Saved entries
=== Begin Enclosure ===

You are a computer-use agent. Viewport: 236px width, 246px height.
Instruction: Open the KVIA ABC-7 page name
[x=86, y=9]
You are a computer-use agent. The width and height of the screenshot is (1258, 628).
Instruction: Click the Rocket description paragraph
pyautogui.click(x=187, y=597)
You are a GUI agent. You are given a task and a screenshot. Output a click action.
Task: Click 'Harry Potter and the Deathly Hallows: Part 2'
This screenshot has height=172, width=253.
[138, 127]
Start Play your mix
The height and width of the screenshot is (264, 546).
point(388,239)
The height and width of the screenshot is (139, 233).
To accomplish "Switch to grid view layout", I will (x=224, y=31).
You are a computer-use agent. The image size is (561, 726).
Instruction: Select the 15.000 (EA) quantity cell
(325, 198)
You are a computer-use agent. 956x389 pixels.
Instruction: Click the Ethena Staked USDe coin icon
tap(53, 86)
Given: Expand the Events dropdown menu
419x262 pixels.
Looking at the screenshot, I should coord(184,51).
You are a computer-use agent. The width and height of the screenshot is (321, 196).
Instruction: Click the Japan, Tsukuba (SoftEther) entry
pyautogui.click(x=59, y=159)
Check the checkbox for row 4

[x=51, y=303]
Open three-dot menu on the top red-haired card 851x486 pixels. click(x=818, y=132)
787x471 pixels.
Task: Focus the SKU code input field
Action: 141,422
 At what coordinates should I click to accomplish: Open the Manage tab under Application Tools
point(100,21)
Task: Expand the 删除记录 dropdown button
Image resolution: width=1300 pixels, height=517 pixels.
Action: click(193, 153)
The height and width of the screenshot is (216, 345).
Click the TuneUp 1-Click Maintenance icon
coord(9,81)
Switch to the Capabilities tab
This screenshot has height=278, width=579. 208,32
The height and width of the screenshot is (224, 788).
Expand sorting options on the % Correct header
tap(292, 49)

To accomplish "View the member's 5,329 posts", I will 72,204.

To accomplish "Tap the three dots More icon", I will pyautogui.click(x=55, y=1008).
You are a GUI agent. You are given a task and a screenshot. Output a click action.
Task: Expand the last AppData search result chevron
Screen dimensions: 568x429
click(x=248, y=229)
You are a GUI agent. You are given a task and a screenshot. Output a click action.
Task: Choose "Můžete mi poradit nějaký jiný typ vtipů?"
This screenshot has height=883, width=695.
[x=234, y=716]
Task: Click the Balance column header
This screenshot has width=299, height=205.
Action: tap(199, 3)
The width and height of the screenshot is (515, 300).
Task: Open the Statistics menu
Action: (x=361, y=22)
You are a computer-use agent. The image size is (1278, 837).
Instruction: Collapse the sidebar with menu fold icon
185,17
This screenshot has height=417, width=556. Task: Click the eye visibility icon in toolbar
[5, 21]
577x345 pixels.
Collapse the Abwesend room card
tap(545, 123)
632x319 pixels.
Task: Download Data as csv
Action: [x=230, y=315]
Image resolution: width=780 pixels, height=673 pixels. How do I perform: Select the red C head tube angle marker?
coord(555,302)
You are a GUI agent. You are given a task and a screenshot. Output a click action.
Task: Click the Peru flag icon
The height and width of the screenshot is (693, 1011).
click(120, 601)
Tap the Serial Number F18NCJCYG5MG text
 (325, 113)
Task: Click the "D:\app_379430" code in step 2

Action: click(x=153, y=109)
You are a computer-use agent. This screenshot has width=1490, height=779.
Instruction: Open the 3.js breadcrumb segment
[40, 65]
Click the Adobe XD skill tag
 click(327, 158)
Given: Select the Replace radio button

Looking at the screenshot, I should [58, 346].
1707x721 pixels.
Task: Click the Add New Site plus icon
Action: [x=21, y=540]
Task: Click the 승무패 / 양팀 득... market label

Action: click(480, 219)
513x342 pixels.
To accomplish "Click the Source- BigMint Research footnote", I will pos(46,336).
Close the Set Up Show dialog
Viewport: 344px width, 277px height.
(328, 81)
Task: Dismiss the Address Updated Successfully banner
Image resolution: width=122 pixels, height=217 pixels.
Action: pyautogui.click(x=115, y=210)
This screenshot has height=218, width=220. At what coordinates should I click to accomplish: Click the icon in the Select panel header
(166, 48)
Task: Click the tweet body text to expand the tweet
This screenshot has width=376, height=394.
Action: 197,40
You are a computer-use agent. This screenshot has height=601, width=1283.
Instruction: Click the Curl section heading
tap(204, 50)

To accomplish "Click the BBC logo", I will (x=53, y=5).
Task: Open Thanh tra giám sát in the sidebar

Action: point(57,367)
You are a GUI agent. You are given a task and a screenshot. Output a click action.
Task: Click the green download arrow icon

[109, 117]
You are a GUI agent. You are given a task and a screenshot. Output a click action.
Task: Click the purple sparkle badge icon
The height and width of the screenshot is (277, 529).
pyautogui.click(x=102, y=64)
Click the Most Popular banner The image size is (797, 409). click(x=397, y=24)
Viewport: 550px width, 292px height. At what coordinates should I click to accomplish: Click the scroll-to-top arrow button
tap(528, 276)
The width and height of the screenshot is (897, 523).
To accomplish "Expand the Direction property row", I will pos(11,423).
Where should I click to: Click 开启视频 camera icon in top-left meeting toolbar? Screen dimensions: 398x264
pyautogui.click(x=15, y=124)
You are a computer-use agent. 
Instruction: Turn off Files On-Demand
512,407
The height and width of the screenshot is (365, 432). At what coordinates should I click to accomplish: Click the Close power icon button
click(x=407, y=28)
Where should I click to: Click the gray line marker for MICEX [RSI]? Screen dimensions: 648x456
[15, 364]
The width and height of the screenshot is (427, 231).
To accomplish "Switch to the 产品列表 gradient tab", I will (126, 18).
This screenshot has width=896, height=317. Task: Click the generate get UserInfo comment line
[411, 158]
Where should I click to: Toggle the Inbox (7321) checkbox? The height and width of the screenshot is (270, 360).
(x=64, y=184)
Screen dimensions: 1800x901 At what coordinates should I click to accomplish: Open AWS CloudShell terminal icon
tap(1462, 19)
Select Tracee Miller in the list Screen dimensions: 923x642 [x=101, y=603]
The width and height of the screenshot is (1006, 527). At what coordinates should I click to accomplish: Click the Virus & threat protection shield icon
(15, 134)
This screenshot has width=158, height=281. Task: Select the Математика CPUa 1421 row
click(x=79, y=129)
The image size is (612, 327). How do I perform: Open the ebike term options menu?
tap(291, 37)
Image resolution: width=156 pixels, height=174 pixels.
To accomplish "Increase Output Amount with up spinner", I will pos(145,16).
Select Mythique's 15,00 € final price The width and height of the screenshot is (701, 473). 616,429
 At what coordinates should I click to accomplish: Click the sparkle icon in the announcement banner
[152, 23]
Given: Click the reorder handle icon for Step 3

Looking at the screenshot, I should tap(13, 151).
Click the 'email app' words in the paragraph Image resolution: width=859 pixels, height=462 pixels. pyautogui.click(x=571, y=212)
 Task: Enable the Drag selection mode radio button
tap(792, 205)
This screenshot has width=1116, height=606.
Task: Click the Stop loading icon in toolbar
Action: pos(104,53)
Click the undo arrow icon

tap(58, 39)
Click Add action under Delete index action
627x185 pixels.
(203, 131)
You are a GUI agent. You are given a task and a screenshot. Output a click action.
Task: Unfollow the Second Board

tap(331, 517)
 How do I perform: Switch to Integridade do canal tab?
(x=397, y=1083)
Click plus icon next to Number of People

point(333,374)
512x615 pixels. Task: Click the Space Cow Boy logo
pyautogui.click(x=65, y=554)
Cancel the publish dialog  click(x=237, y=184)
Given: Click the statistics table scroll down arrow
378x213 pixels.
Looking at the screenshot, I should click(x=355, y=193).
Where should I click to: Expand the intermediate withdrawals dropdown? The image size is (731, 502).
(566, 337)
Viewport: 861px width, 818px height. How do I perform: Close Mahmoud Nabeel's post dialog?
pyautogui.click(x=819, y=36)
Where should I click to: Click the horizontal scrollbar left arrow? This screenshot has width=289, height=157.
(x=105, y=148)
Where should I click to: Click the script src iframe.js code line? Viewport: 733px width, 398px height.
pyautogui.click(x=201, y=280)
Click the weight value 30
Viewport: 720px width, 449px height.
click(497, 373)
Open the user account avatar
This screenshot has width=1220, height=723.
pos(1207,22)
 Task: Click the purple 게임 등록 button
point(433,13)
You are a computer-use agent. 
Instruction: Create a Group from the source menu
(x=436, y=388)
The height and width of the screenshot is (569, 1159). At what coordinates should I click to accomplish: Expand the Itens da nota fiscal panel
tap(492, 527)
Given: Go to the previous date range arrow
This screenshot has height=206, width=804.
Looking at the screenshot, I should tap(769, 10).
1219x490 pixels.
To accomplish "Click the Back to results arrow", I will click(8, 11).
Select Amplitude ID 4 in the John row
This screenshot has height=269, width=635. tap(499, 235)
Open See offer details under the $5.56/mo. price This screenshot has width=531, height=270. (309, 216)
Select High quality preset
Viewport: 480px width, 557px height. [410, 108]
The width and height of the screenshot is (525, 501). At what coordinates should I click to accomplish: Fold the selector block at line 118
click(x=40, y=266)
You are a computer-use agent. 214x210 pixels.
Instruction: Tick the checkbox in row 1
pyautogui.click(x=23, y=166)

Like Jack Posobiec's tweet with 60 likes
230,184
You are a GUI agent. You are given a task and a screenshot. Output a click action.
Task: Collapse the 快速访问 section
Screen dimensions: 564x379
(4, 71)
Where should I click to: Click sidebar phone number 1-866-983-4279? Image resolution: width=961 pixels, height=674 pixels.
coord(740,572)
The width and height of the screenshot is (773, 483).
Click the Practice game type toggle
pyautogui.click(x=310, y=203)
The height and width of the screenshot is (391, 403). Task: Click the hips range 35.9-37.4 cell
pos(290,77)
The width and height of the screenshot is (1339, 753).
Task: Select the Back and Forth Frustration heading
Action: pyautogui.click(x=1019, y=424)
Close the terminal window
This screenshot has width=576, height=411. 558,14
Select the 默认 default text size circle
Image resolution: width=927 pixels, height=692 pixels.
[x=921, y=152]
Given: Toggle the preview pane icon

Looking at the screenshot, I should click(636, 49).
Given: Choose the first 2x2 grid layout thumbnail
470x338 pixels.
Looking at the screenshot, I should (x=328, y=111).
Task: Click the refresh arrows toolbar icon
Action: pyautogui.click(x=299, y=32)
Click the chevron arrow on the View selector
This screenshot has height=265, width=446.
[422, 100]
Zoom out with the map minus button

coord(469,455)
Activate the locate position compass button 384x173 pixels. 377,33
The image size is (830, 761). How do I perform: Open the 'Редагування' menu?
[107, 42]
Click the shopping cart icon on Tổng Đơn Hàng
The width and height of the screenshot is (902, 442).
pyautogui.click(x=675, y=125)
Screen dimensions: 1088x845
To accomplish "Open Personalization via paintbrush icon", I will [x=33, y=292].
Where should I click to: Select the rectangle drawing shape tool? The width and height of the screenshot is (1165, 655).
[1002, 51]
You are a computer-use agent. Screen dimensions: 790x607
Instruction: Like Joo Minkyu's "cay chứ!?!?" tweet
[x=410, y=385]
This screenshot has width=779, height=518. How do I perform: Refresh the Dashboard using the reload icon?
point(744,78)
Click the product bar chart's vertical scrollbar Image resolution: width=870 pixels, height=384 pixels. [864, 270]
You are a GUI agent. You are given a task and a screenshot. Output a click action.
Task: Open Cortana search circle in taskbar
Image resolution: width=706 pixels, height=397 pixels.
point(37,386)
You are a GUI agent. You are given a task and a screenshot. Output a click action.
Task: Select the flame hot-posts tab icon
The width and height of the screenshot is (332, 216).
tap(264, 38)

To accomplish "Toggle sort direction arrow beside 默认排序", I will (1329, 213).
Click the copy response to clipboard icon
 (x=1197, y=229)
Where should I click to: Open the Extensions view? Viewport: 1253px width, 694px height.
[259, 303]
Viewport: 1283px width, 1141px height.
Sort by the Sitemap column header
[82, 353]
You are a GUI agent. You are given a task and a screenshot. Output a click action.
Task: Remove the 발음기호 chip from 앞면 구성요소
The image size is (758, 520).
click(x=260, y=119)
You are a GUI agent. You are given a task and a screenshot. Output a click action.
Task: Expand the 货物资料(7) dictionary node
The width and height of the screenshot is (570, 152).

=== End Enclosure ===

**TASK TO CARRY OUT:** Copy each line above holding "computer".

**EXPECTED OUTPUT:**
You are a computer-use agent. Viewport: 236px width, 246px height.
You are a computer-use agent. The width and height of the screenshot is (1258, 628).
You are a computer-use agent. The image size is (561, 726).
You are a computer-use agent. 956x389 pixels.
You are a computer-use agent. The width and height of the screenshot is (321, 196).
You are a computer-use agent. The image size is (1278, 837).
You are a computer-use agent. This screenshot has width=1490, height=779.
You are a computer-use agent. This screenshot has height=601, width=1283.
You are a computer-use agent. 
You are a computer-use agent. 
You are a computer-use agent. 214x210 pixels.
You are a computer-use agent. Screen dimensions: 790x607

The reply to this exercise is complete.